Danet B. Cyberpl@y: Communicating Online. Berg Publishers; 2001:436.

Although a large chunk of this book is not relevant to the areas I'm looking at, it does have some nice descriptions and summaries of the ways that online communication differs from offline, and the ways that people have adapted their communication online to try and overcome some of these limitations.

 In the introduction she describes a continuum in online communication from 'speech-like' to 'writing like' (pg 16). While asynchronous communication like email is more like writing - allowing time to edit etc. - synchronous chat has more of the linguistic features of oral conversation - speed is of the essence, no editing.

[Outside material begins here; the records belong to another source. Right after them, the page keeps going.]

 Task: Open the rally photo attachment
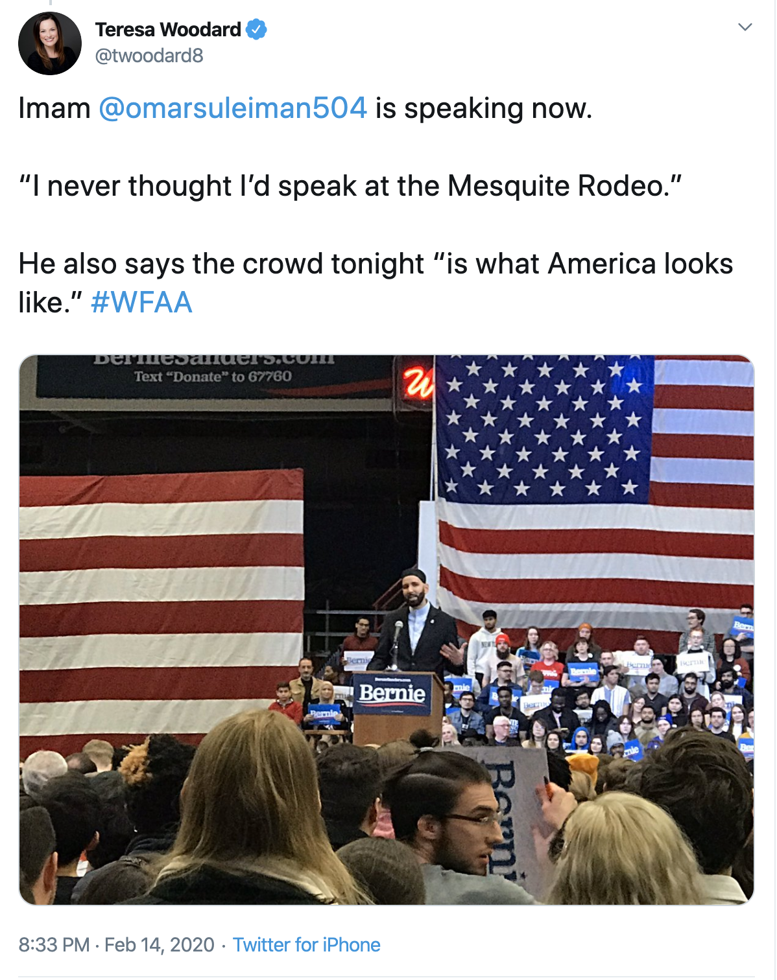(387, 629)
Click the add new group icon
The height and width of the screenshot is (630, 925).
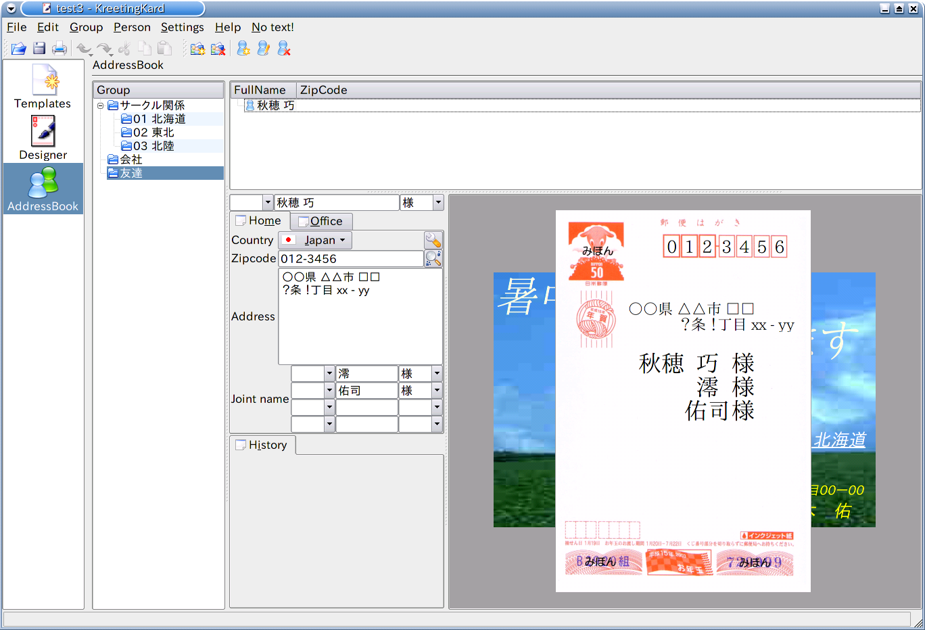pyautogui.click(x=197, y=49)
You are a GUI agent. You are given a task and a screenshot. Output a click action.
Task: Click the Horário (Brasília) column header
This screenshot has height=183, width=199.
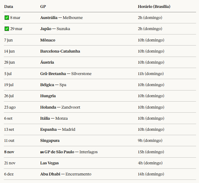point(154,6)
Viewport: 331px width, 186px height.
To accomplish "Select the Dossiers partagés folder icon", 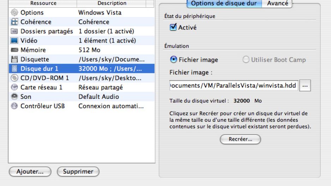I will 14,31.
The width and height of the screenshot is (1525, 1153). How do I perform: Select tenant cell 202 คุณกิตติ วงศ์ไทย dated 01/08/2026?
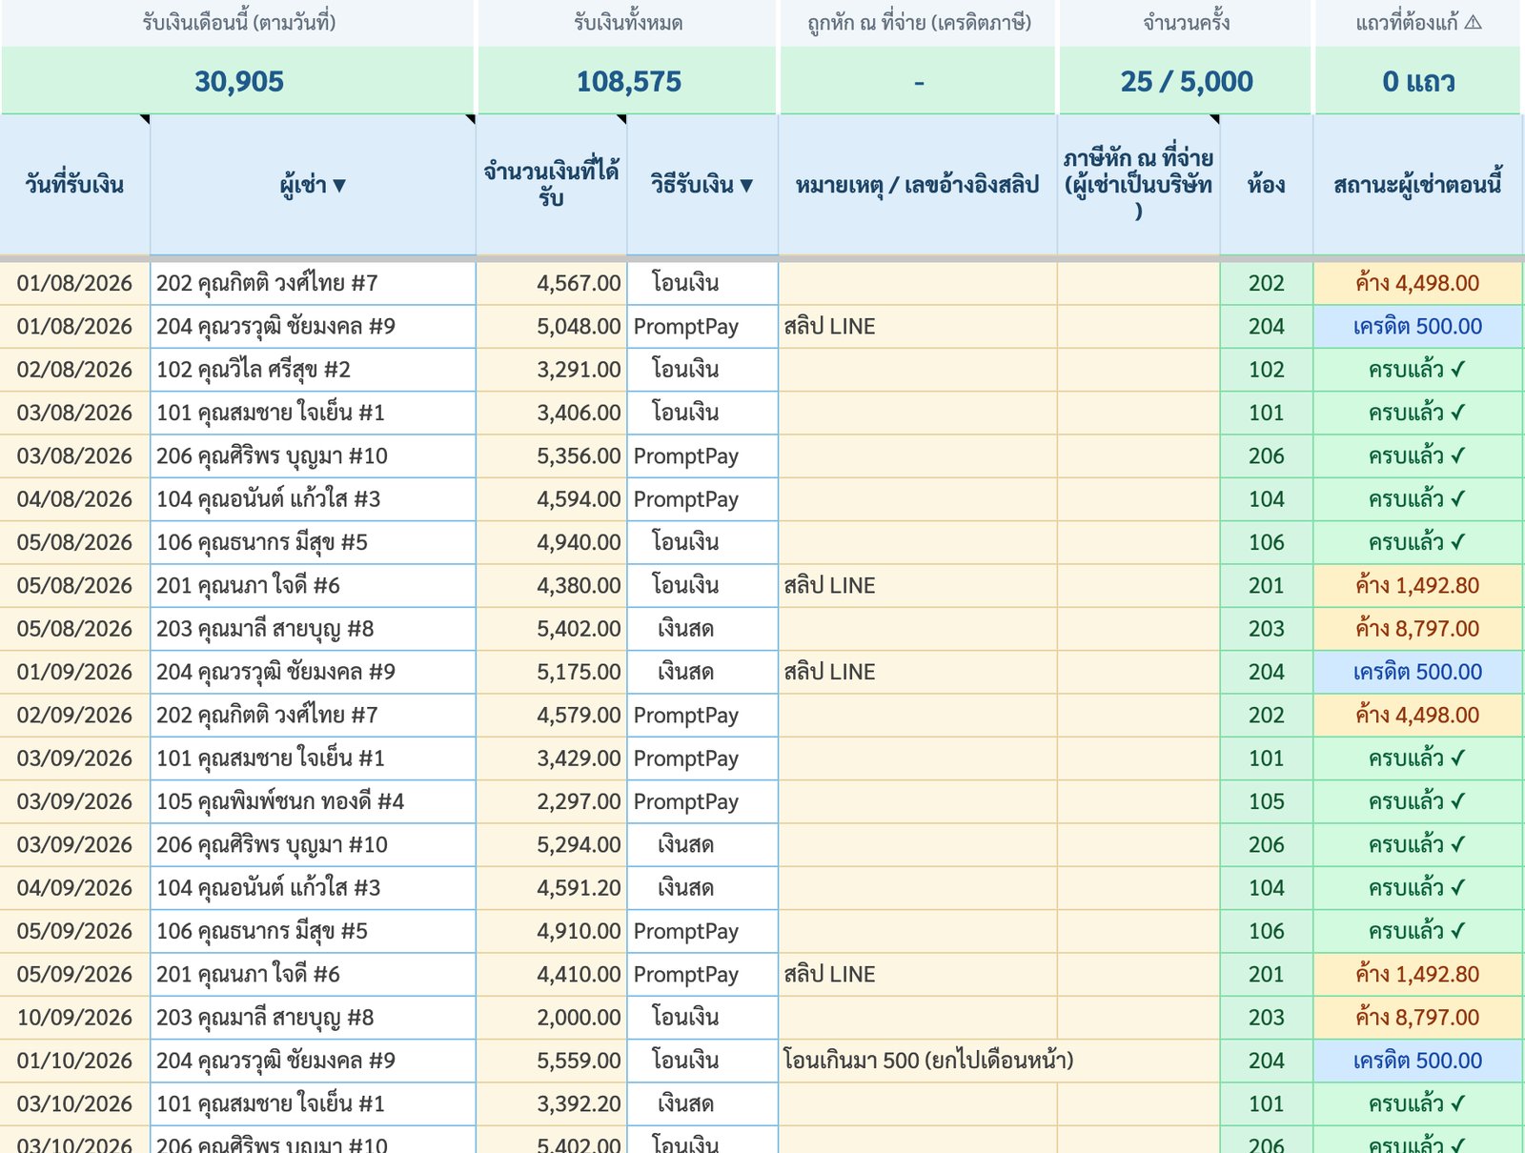tap(313, 283)
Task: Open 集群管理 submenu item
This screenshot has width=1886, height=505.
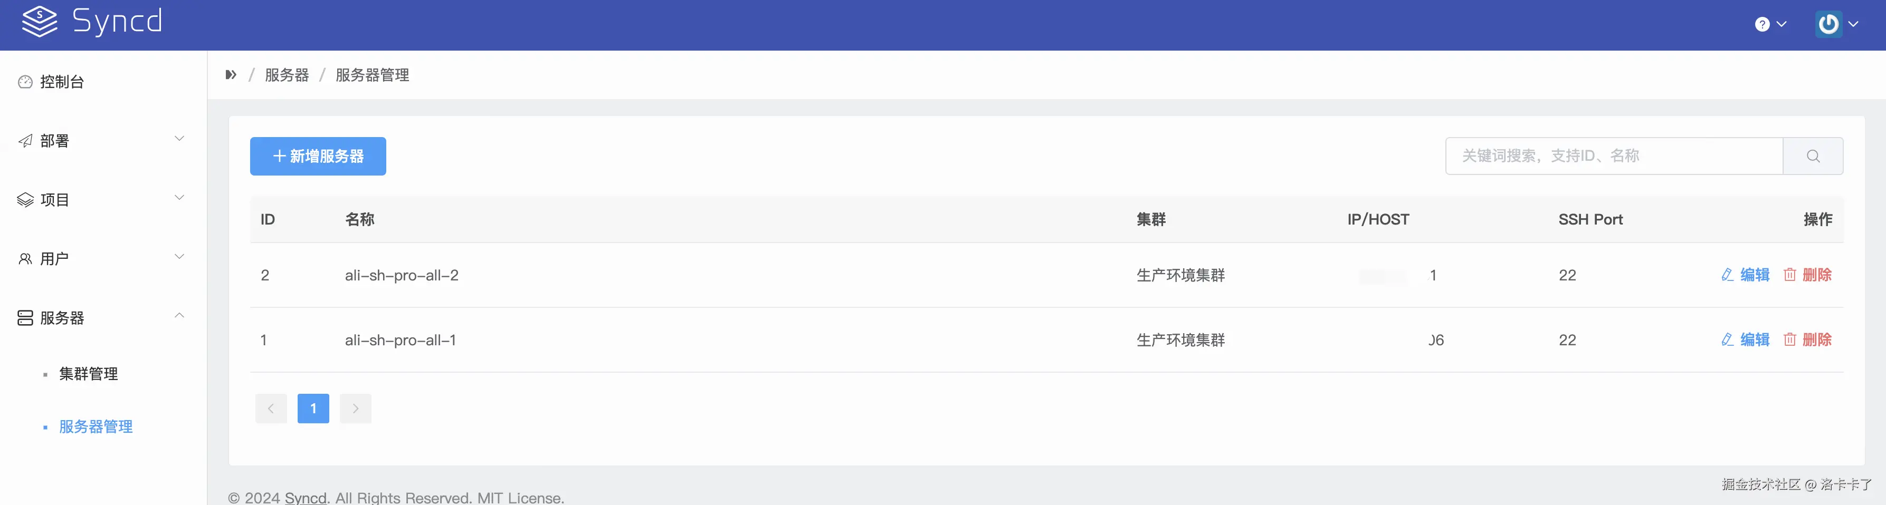Action: pyautogui.click(x=88, y=374)
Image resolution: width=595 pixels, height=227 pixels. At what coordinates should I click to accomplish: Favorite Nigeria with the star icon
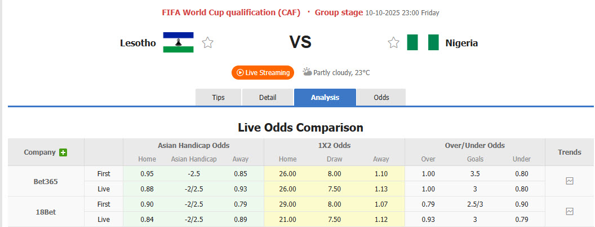pos(393,42)
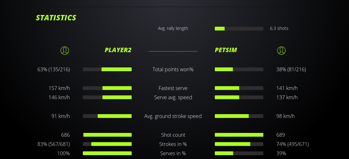The width and height of the screenshot is (349, 159).
Task: Select the PETSIM name heading
Action: pyautogui.click(x=226, y=50)
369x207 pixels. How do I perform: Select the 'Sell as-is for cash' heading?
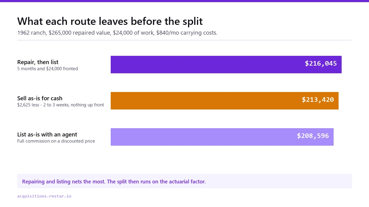[40, 98]
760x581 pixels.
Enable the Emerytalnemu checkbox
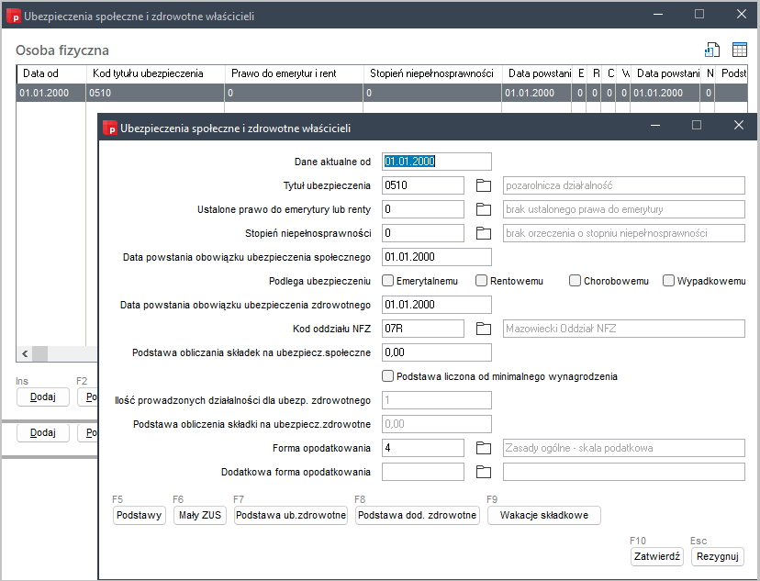pyautogui.click(x=388, y=281)
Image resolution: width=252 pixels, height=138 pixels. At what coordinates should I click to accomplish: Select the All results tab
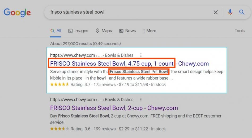click(x=55, y=31)
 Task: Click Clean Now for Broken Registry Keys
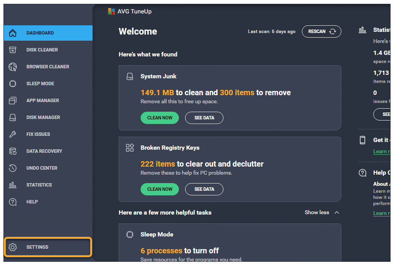pyautogui.click(x=159, y=189)
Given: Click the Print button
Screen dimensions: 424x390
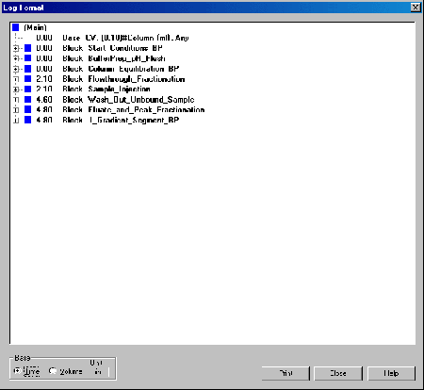Looking at the screenshot, I should pos(285,373).
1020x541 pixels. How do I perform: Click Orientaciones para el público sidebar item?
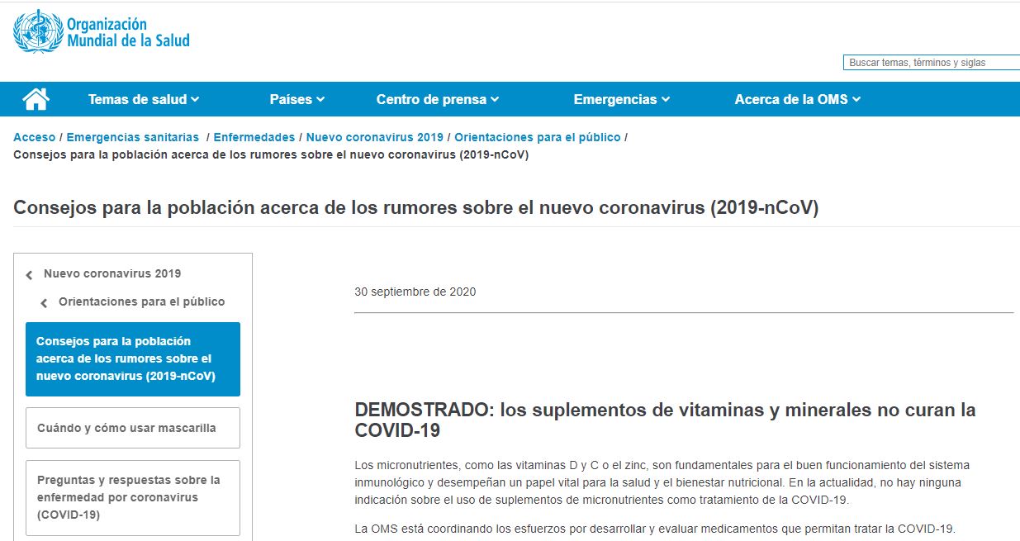[141, 301]
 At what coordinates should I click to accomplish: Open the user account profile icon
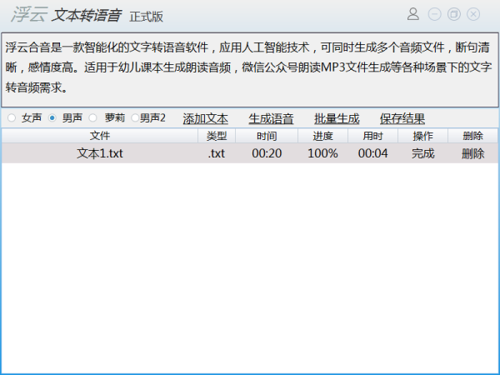click(x=413, y=14)
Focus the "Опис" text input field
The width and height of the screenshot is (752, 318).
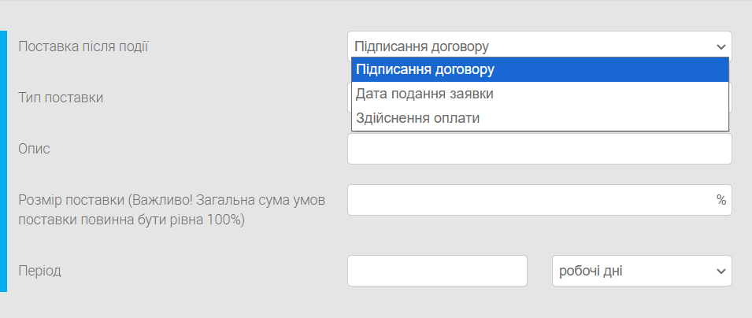tap(539, 149)
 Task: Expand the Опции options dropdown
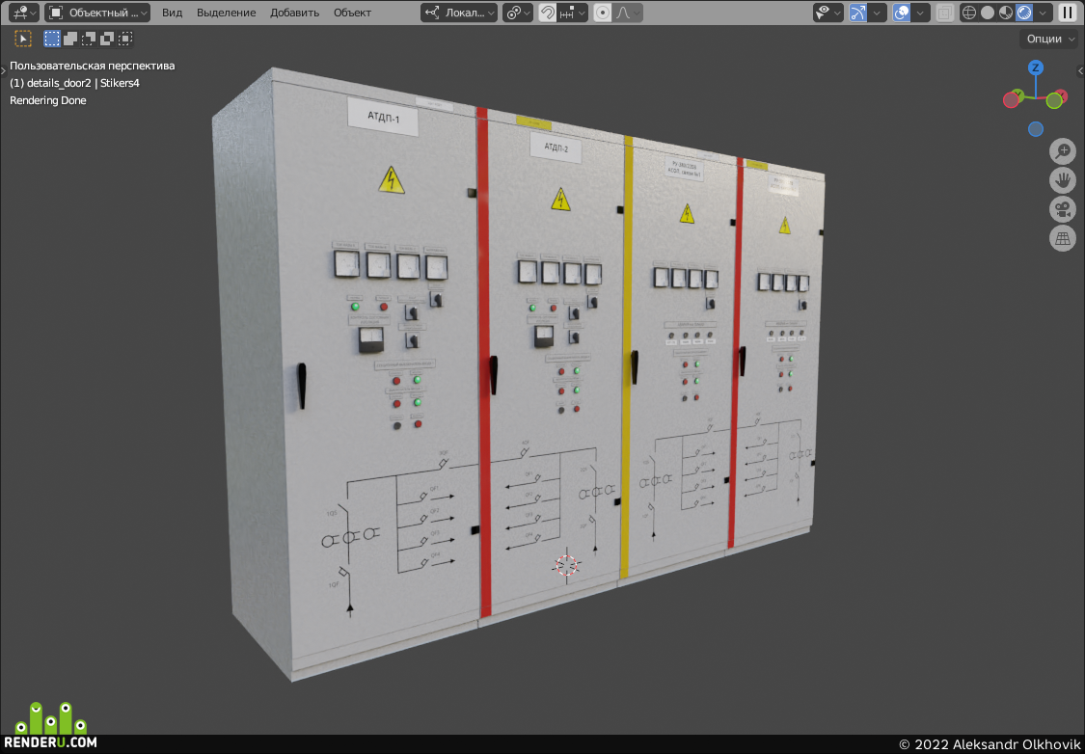click(1049, 39)
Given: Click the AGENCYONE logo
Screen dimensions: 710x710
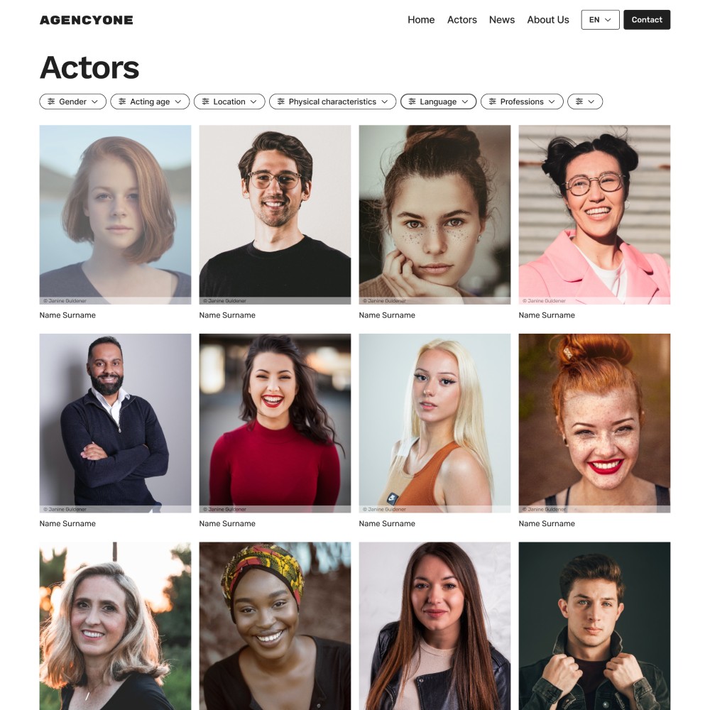Looking at the screenshot, I should point(87,20).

Pages 17-19 provide 9 ways that users have adapted to digital writing:

  1. Multiple punctuation e.g. "Type back soon!!!!!!"
  2. Eccentric spelling e.g. "Type back sooooooooooooooooon."
  3. Capital letters e.g. "I'M REALLY ANGRY AT YOU!" 
  4. Asterisks for emphasis. 
  5. Written out laughter
  6. Descriptions of actions 
  7. Smileys
  8. Abbreviations
  9. All lower case
The last two are particularly aimed at speed, and the all lower case is interesting. It is not acceptable online to use all upper case, because it comes across as shouting. All lower case is more acceptable. Some of these conventions have been used in comics and graffiti - e.g. the all caps for shouting. 

Obviously one of the big differences between this an face-to-face communication is that the writer chooses specifically what they want to represent in the text, while the non-verbal clues in face-to-face communication tend to be involuntary to a degree. 

pg 11-12 online communication is "both doubly attenuated and doubly enhanced". Attenuated by the absence of non-verbal clues compared to speech, and by the 'loss of text as object' compared to writing. But enhanced by the ability to easily record/reexamine what you said (as compared to speech), and the increased sense of the conversational partner (interlocutor!) enhances it compared to writing. This is used to demonstrate that this truly is a different medium to both speech and writing, and therefore worthy of study!

Jumping on to the study of personal emails, pg 64 outlines some of the ethical issues of studying the emails which are intended to be private even if the content is not particularly personal. Danet worked around this by using anonymised versions of emails to her, and attempting to get permission where possible. I really need to read around the ethics of this, because looking at chat could be a mine-field.